The restaurant is independently owned. Disney ended up involved because their website listing (which again, is subject to the same blanket TOS as the rest of their online services) had incorrect allergy information. Disney's response, tone-deaf as it was, wasn't wrong: you're supposed to verify with the allergy accommodation information with the restaurant.
Which was not the case here.
It was not a Disney owned restaurant - Disney's involvement was limited to incorrect information on their website, and their TOS basically laid out how that is to be handled.
The plaintiff had every reason to sue the restaurant for negligence, but to sue Disney would be like suing Facebook because someone in the marketplace sold you a counterfeit iPhone. Maybe you'd even be successful if could if you could prove that Facebook knew the seller was selling counterfeit goods, but again, there's usually a clause in the TOS that says it's on you to verify that you're trading with someone trustworthy and if you get screwed, your legal bone to pick would be with the seller.

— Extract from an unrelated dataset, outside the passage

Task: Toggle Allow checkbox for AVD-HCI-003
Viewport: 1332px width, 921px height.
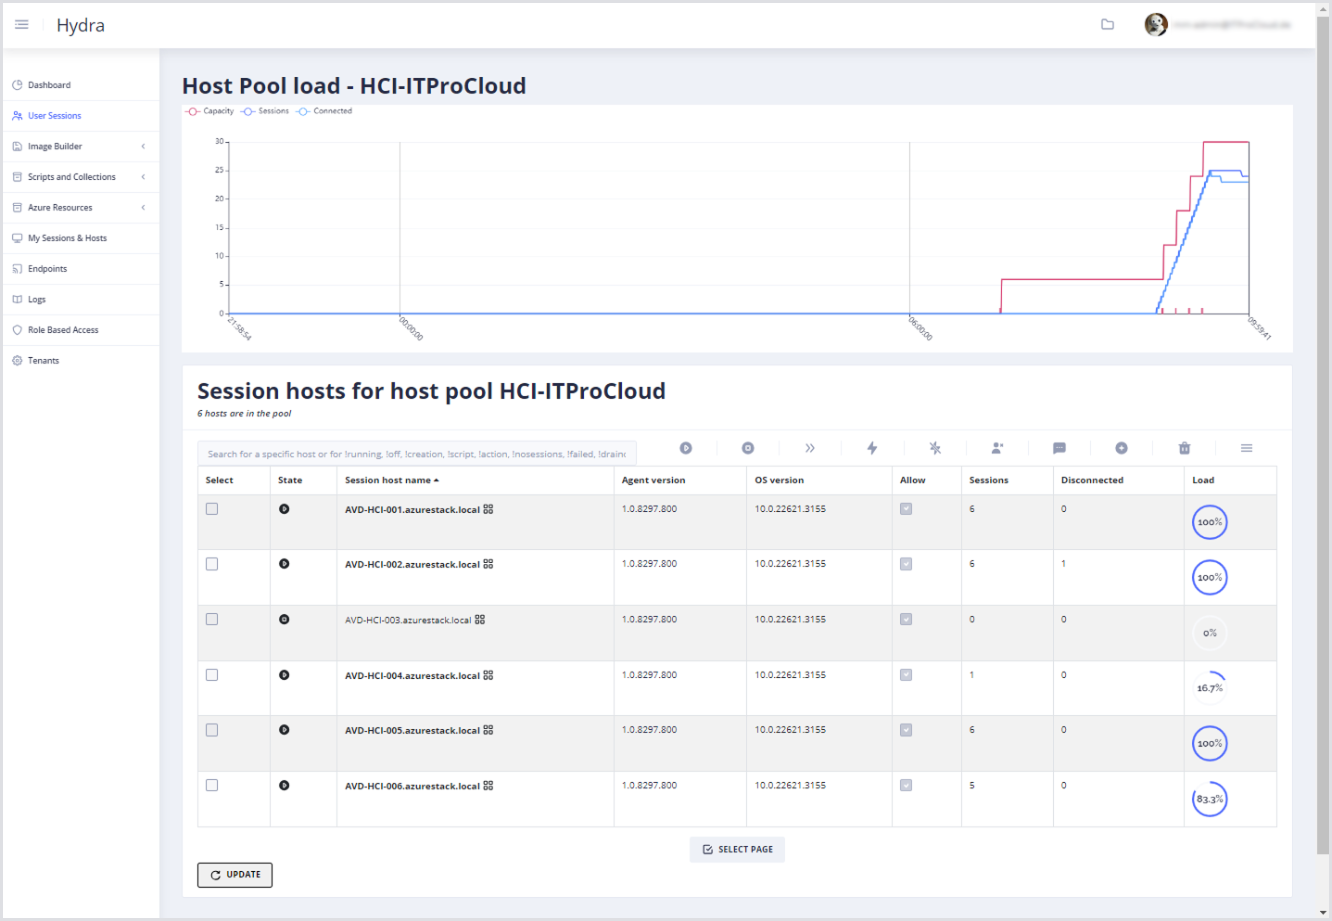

In the grand scheme of things, what probably happened here was that the lawyers figured Disney would just fold and settle, which is entirely why Disney comes off as being asshole-ish in these types of situations, otherwise you'd end up with every person who slipped on some spilled popcorn in their theme parks trying to score an easy payday.
I'm sure there's some similar dynamics at play with suing OpenAI. You usually don't hear about parents suing when their teen unalives himself with a rope bought from Walmart, but this is new untested ground and there's the possibility that people might be more sympathetic to punishing an "evil" AI company, more so than the store where they buy their groceries from.